SAP is the second largest CRM vendor, owning 8.5% market share in 2017, according to Gartner's statistics. But while customers of SAP's ERP products are loyal purchasers of its front office kit in sectors like utilities, chemicals and industrial manufacturing, those in retail and consumer goods are more likely to use Salesforce, Gartner research VP and distinguished analyst Ed Thompson said.
"The battle is between those who want a unified front-office and value it more than those who want an integrated front to back-office," he told IT Pro. "The issue has been whether they're patient enough to wait for SAP to get their act together or whether they want something more quickly."
Another factor is the size of the CRM market - it overtook the ERP market in 2015 and is expected to be worth $75 billion by 2022, according to Gartner figures, compared to ERP's $44 billion market cap.
"So in essence SAP has to do well in CRM; it will one day be bigger for them than ERP," Thompson said.
But bearing in mind Salesforce's 19% market share, SAP must reach beyond traditional users of its CRM products to offset its dominance.
"It will take more than launching C4/HANA for SAP to close the gap," Thompson said. "They'll need to find a way to appeal to those who are not existing SAP customers for CRM, widen their ecosystem of ISV and consulting partners and make ground in the industries they haven't traditionally sold CRM to."
C/4 HANA simplifies the branding of SAP's range of CRM software by putting it under one roof.
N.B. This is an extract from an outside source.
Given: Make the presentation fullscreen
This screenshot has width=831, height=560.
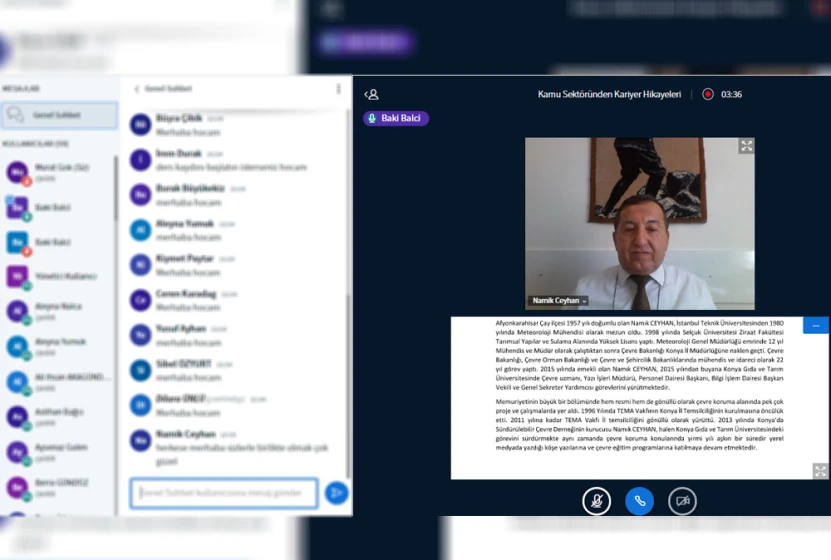Looking at the screenshot, I should [820, 471].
One level up from that, and SAP is effectively selling S/4 and C/4 under the 'intelligent cloud suite' brand as one whole connected service tying together front and back office IT.
As McDermott put it: "When you connect all SAP applications together in an intelligent cloud suite, the demand chain directly fuels the behaviours of the supply chain."
But Constellation Research's Mueller stressed that customers now need to see the new positioning backed up in product announcements.
"SAP has a shot to redefine #CRM with the @CallidusCloud and #S4HANA assets," he tweeted, "but must show complete processes."
This means integration via APIs, and fast - something Thompson also highlights.
"It will require a quick follow up with details on architecture and roadmap to back up the strategy and it doesn't yet address the issue of how this will encourage a CRM ecosystem of partners and facilitate increased innovation," he claimed.
Both analysts view it as a move to limit the impact Salesforce is having on SAP's CRM business, rather than an aggressive push of its own. "Pressure on CRM must be substantial," Mueller observed.
"This is a defensive [move] in response to Salesforce," Thompson added. "It will take more to get on the offensive."